#### DATA SECTION ####
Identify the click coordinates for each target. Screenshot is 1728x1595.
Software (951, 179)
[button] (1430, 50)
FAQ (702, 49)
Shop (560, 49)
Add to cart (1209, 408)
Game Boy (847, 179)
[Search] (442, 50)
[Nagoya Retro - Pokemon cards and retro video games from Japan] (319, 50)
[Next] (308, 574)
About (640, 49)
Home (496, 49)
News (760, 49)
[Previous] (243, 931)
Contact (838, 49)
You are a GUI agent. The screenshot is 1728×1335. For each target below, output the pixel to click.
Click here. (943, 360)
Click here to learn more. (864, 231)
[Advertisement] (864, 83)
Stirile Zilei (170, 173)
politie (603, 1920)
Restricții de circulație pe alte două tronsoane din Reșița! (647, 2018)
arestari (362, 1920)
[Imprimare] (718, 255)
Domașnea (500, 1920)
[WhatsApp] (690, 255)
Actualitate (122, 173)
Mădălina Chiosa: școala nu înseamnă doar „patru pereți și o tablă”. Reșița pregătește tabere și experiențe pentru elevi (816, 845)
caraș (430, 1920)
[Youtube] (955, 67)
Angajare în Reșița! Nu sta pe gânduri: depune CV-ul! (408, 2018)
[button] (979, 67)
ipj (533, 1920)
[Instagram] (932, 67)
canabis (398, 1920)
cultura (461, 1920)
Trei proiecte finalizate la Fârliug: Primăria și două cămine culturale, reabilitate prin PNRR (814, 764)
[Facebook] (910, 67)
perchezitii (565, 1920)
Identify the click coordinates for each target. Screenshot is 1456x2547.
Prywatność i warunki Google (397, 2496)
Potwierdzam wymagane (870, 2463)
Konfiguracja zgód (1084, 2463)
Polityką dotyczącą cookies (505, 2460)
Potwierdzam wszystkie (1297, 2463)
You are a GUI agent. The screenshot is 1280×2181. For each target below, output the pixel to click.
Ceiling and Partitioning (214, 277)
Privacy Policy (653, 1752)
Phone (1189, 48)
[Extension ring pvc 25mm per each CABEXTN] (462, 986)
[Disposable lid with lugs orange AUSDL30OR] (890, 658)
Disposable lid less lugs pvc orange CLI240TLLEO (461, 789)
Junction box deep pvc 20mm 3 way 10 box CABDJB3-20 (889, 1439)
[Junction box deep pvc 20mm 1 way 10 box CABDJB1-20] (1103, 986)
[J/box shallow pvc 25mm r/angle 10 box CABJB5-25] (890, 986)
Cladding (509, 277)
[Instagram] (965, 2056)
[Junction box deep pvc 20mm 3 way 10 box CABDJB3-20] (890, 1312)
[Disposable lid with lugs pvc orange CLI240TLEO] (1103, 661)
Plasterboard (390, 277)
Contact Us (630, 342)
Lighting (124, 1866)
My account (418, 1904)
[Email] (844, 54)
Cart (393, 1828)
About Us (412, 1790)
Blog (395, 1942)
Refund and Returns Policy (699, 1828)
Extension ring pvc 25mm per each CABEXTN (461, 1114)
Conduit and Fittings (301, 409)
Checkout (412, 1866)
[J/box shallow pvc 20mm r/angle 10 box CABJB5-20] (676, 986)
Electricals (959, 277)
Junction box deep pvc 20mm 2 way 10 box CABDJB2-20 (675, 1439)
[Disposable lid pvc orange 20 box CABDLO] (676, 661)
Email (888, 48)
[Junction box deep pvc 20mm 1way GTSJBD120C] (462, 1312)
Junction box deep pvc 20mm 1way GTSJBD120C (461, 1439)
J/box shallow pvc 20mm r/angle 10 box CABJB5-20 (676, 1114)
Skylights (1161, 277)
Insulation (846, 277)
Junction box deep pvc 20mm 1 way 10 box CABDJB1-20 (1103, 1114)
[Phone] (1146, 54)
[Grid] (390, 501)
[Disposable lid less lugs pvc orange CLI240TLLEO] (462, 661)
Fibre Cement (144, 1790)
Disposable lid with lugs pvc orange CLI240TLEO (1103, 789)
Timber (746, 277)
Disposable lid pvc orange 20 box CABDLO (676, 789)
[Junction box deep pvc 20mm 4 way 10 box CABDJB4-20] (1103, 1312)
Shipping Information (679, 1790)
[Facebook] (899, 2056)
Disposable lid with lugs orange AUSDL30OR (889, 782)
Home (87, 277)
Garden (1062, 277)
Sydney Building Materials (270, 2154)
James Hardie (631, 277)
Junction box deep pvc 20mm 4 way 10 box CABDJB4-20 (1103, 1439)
####
- ACTIVITY
The records must each be output verbatim, with nothing left out.

- SOLUTION FOR THIS EXERCISE
Identify the click coordinates for each target. Screenshot is 1728x1595.
Software (951, 179)
[button] (1430, 50)
FAQ (702, 49)
Shop (560, 49)
Add to cart (1209, 408)
Game Boy (847, 179)
[Search] (442, 50)
[Nagoya Retro - Pokemon cards and retro video games from Japan] (319, 50)
[Next] (308, 574)
About (640, 49)
Home (496, 49)
News (760, 49)
[Previous] (243, 931)
Contact (838, 49)
You are a GUI agent. The screenshot is 1728×1335. For each target below, output the pixel to click.
Click here. (943, 360)
Click here to learn more. (864, 231)
[Advertisement] (864, 83)
Stirile Zilei (170, 173)
politie (603, 1920)
Restricții de circulație pe alte două tronsoane din Reșița! (647, 2018)
arestari (362, 1920)
[Imprimare] (718, 255)
Domașnea (500, 1920)
[WhatsApp] (690, 255)
Actualitate (122, 173)
Mădălina Chiosa: școala nu înseamnă doar „patru pereți și o tablă”. Reșița pregătește tabere și experiențe pentru elevi (816, 845)
caraș (430, 1920)
[Youtube] (955, 67)
Angajare în Reșița! Nu sta pe gânduri: depune CV-ul! (408, 2018)
[button] (979, 67)
ipj (533, 1920)
[Instagram] (932, 67)
canabis (398, 1920)
cultura (461, 1920)
Trei proiecte finalizate la Fârliug: Primăria și două cămine culturale, reabilitate prin PNRR (814, 764)
[Facebook] (910, 67)
perchezitii (565, 1920)
Identify the click coordinates for each target. Screenshot is 1456x2547.
Prywatność i warunki Google (397, 2496)
Potwierdzam wymagane (870, 2463)
Konfiguracja zgód (1084, 2463)
Polityką dotyczącą cookies (505, 2460)
Potwierdzam wszystkie (1297, 2463)
You are a GUI agent. The screenshot is 1280×2181. For each target below, output the pixel to click.
Ceiling and Partitioning (214, 277)
Privacy Policy (653, 1752)
Phone (1189, 48)
[Extension ring pvc 25mm per each CABEXTN] (462, 986)
[Disposable lid with lugs orange AUSDL30OR] (890, 658)
Disposable lid less lugs pvc orange CLI240TLLEO (461, 789)
Junction box deep pvc 20mm 3 way 10 box CABDJB3-20 (889, 1439)
[Junction box deep pvc 20mm 1 way 10 box CABDJB1-20] (1103, 986)
[J/box shallow pvc 25mm r/angle 10 box CABJB5-25] (890, 986)
Cladding (509, 277)
[Instagram] (965, 2056)
[Junction box deep pvc 20mm 3 way 10 box CABDJB3-20] (890, 1312)
[Disposable lid with lugs pvc orange CLI240TLEO] (1103, 661)
Plasterboard (390, 277)
Contact Us (630, 342)
Lighting (124, 1866)
My account (418, 1904)
[Email] (844, 54)
Cart (393, 1828)
About Us (412, 1790)
Blog (395, 1942)
Refund and Returns Policy (699, 1828)
Extension ring pvc 25mm per each CABEXTN (461, 1114)
Conduit and Fittings (301, 409)
Checkout (412, 1866)
[J/box shallow pvc 20mm r/angle 10 box CABJB5-20] (676, 986)
Electricals (959, 277)
Junction box deep pvc 20mm 2 way 10 box CABDJB2-20 (675, 1439)
[Disposable lid pvc orange 20 box CABDLO] (676, 661)
Email (888, 48)
[Junction box deep pvc 20mm 1way GTSJBD120C] (462, 1312)
Junction box deep pvc 20mm 1way GTSJBD120C (461, 1439)
J/box shallow pvc 20mm r/angle 10 box CABJB5-20 (676, 1114)
Skylights (1161, 277)
Insulation (846, 277)
Junction box deep pvc 20mm 1 way 10 box CABDJB1-20 (1103, 1114)
[Phone] (1146, 54)
[Grid] (390, 501)
[Disposable lid less lugs pvc orange CLI240TLLEO] (462, 661)
Fibre Cement (144, 1790)
Disposable lid with lugs pvc orange CLI240TLEO (1103, 789)
Timber (746, 277)
Disposable lid pvc orange 20 box CABDLO (676, 789)
[Junction box deep pvc 20mm 4 way 10 box CABDJB4-20] (1103, 1312)
Shipping Information (679, 1790)
[Facebook] (899, 2056)
Disposable lid with lugs orange AUSDL30OR (889, 782)
Home (87, 277)
Garden (1062, 277)
Sydney Building Materials (270, 2154)
James Hardie (631, 277)
Junction box deep pvc 20mm 4 way 10 box CABDJB4-20 (1103, 1439)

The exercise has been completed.